In tension with his experience of the wonderful reality of the glory of God, Jesus must contend with the ongoing reality of our fallen condition, our stubborn reluctance to do what is necessary to allow the fullness of the kingdom of God to be established in our midst. Later in the chapter, Luke describes how John and James, two of those privileged to witness Jesus’ Transfiguration, demonstrate this tendency in us as they try to exclude from their company those who do not follow Jesus in ways that they approve of, and as they offer to destroy those who do not receive Jesus as they have. Jesus rebukes and corrects these prejudices in his disciples, as he repeats his teaching about the need to get ourselves and our pride out of the way if we are to make space for the kingdom of God in our midst.
Jesus also confirms his acceptance of the inevitability of the suffering and betrayal that await him, insisting that those who would follow him as his disciples must be prepared to take up their own cross daily in their turn, learning humility and forgiveness from him as a way of dying to their self-centredness and self-absorption. This notion of dailiness is echoed by the apostle Paul in his second letter to the difficult Corinthian church, as he describes how those who repeatedly turn to God through Jesus gradually experience more of the freedom of God’s Spirit at work within them, renewing them inwardly day by day even while they might outwardly appear to be failing.

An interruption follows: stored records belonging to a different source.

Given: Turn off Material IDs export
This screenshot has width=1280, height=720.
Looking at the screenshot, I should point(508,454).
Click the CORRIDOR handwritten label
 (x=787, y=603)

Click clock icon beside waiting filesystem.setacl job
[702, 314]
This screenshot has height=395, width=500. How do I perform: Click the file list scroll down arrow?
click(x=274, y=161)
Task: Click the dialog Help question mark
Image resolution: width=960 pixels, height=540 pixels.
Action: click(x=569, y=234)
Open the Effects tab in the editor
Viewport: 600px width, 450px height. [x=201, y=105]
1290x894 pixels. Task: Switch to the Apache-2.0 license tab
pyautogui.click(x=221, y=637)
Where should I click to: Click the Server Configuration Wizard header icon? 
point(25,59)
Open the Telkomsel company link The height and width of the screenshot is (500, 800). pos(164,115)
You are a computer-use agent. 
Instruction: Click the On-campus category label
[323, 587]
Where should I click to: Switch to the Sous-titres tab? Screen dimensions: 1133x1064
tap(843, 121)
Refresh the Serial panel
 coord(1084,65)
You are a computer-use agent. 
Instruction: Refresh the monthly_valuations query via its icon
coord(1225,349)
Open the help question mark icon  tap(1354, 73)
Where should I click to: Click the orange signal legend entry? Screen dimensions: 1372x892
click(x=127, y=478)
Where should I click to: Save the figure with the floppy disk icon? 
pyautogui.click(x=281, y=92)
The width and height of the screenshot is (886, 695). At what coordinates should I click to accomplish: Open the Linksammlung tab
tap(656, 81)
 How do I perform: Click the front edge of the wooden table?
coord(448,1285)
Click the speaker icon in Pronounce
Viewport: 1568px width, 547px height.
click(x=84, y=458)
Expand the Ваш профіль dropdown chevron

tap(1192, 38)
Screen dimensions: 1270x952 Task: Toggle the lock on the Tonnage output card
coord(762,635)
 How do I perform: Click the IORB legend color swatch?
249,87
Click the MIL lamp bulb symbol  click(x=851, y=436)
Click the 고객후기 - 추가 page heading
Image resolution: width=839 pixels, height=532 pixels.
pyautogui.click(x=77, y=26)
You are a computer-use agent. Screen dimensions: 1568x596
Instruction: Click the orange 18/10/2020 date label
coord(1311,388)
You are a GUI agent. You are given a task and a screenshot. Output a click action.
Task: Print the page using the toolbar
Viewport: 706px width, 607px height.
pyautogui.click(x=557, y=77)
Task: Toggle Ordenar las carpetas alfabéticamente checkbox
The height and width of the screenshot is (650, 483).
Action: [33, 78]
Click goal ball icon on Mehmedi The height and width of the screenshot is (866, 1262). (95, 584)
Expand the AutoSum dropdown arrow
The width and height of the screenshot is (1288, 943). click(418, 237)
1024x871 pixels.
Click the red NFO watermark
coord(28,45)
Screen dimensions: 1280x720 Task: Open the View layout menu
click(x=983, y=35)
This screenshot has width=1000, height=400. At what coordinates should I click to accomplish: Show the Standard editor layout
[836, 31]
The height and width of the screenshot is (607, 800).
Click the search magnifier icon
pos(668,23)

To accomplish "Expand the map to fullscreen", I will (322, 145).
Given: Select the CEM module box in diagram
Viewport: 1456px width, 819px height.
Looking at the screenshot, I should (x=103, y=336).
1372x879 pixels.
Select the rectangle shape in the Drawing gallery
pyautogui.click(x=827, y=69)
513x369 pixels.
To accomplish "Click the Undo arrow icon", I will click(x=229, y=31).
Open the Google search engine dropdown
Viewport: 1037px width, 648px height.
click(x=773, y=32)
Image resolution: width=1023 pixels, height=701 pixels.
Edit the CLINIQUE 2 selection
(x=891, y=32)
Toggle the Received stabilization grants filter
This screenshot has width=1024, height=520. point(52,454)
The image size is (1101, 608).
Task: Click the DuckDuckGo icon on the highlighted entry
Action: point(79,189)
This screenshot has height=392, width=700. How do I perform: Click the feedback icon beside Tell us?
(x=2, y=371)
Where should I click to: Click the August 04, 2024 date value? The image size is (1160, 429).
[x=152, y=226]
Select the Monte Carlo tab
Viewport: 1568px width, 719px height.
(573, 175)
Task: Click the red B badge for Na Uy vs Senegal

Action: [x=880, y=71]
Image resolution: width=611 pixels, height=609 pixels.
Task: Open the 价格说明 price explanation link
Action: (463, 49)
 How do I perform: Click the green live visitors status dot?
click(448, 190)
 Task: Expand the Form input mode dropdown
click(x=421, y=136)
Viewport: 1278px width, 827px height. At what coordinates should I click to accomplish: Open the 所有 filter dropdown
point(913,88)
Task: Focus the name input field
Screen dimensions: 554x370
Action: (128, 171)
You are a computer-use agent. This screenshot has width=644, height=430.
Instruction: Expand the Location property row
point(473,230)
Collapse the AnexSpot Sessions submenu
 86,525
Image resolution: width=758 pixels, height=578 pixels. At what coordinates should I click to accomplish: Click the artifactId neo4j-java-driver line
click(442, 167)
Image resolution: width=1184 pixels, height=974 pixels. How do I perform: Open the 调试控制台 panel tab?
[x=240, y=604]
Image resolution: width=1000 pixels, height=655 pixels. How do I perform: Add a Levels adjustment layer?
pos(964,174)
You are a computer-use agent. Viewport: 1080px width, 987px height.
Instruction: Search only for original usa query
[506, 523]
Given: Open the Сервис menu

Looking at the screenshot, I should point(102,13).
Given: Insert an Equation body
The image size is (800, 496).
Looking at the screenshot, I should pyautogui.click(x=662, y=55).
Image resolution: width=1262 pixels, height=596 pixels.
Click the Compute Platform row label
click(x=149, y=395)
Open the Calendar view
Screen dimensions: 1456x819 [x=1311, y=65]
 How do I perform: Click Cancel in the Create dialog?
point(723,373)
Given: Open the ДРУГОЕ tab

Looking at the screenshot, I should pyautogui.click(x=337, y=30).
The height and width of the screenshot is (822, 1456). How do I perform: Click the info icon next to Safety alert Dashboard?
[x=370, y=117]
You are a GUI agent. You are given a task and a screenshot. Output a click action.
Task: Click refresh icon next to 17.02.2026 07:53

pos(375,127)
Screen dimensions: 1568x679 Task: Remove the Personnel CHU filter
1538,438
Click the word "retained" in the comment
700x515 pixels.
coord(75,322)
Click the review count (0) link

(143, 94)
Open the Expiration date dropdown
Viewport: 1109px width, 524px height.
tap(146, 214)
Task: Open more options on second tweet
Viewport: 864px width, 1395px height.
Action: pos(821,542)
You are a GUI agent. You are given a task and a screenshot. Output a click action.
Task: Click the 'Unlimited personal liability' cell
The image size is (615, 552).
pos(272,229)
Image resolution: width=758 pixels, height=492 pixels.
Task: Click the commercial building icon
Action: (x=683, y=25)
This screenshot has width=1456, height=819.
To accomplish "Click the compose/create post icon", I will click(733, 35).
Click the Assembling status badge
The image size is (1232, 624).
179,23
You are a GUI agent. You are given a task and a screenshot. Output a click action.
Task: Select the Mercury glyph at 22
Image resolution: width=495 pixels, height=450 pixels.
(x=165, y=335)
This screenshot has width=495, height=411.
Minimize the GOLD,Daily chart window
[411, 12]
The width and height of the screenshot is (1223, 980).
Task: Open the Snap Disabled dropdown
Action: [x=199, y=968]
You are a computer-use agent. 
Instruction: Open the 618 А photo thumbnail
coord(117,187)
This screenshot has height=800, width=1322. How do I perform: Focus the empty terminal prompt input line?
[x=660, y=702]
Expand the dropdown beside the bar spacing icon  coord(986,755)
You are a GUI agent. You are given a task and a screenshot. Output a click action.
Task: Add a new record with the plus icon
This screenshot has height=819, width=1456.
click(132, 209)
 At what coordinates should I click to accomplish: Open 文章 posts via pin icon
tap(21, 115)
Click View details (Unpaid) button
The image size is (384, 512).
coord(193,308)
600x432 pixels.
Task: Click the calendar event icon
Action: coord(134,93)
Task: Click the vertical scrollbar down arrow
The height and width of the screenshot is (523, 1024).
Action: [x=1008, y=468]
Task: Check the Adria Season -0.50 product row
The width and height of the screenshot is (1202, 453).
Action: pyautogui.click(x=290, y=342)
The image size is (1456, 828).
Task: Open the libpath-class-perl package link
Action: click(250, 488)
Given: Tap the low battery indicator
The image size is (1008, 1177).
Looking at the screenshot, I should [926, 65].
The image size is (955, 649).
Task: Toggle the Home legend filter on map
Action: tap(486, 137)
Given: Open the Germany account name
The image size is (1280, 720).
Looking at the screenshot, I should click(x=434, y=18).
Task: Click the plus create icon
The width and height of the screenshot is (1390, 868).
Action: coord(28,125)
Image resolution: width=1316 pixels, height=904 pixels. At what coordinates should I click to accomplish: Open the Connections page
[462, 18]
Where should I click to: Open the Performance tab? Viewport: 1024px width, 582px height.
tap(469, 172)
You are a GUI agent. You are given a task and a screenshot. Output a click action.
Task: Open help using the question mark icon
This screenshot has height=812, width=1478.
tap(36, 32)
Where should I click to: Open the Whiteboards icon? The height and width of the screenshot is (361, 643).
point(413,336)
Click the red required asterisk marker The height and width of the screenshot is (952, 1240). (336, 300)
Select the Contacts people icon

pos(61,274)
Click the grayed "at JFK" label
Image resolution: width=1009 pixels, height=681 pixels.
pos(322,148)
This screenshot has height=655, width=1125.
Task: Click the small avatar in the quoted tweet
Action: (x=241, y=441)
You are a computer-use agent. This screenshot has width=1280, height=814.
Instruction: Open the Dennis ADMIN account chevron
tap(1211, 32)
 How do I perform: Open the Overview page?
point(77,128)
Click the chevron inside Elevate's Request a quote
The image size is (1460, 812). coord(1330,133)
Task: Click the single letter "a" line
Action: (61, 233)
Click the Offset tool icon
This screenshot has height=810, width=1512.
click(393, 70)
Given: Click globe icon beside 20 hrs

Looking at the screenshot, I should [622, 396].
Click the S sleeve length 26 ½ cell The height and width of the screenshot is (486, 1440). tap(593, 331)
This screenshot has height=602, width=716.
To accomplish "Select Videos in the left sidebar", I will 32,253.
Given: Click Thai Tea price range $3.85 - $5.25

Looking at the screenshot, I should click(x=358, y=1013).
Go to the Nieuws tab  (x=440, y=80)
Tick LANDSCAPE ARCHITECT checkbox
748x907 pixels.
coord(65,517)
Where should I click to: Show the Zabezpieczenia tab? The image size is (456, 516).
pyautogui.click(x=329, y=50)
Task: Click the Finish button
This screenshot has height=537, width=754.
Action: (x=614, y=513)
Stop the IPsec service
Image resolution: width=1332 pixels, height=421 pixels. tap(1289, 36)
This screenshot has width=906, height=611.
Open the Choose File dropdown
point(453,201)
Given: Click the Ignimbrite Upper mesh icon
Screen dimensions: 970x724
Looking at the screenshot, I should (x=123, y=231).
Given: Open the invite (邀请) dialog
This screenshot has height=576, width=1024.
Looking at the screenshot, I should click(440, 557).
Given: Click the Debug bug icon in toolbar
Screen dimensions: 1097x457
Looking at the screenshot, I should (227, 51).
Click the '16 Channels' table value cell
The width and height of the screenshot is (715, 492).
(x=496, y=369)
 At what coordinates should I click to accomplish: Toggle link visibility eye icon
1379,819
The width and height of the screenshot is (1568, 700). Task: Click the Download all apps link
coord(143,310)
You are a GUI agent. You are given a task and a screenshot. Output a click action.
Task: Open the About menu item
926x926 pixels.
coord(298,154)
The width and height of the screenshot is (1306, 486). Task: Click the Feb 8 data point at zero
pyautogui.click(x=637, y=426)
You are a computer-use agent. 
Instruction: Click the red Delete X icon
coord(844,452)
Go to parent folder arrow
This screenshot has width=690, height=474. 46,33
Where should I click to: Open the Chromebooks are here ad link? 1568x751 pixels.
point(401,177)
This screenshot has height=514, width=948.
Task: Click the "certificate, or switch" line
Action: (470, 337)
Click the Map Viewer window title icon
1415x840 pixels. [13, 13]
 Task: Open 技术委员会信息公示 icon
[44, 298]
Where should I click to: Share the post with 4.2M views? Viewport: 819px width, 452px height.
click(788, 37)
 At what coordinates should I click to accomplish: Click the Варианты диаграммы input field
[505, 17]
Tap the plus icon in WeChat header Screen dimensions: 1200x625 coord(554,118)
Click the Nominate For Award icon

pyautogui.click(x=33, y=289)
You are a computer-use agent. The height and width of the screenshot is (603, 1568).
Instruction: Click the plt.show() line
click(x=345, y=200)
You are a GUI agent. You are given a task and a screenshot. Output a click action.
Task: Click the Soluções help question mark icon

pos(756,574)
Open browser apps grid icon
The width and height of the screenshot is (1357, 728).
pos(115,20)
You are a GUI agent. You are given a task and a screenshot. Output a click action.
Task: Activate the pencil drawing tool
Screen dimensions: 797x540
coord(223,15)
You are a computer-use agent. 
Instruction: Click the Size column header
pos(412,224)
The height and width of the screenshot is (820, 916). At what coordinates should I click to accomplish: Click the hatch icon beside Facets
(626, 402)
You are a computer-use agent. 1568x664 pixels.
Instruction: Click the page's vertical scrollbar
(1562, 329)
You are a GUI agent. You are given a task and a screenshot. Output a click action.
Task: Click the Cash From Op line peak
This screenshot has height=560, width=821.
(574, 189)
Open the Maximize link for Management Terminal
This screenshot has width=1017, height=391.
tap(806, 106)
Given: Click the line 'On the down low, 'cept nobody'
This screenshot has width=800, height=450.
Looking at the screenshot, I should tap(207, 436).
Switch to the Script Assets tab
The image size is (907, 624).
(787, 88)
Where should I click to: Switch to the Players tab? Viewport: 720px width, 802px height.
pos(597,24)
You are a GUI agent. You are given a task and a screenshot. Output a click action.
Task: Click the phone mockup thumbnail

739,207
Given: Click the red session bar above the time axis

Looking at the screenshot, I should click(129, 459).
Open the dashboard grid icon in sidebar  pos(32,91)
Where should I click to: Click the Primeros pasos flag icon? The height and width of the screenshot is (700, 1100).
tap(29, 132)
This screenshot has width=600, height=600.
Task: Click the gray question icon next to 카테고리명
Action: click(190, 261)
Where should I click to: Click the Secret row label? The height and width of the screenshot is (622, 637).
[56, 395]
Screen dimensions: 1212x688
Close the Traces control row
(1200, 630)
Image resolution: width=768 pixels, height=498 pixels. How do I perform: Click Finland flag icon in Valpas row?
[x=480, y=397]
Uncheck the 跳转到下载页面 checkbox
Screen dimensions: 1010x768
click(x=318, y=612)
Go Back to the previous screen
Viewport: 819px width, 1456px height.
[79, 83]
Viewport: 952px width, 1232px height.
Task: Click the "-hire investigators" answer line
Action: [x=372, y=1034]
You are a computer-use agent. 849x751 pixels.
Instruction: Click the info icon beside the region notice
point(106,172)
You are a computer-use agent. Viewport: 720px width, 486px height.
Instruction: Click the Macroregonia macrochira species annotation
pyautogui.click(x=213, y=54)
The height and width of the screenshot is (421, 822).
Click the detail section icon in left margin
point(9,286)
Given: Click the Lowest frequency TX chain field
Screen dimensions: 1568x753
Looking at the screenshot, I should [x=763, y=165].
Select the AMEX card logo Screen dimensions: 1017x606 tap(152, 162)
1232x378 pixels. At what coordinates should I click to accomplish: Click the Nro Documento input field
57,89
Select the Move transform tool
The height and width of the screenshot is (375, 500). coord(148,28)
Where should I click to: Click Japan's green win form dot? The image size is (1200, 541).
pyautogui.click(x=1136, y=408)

I think this is an essential aspect of our hope as monastics in seeking to live in faithful response to our vocational calling. Day by day, we turn to God again through Jesus by his Spirit within us, praying that the life of Jesus will be made manifest even in our fallible human flesh, as we ask God to shine his light into the darkness of our hearts and make us transparent to that light, for the sake of those around us in need of God’s healing lovingkindness.
When Moses came down the mountain after spending a long time alone with God, he did not know that his face was shining, though those around him could see it. Dare we hope for something like that, as we seek with unveiled faces to behold the glory of God even as though reflected in a mirror? Dare we hope to be transformed unawares by degrees into the image of what we see in that reflection, through the various ways light comes to us, by the mercy and grace of the Lord, who is the Spirit?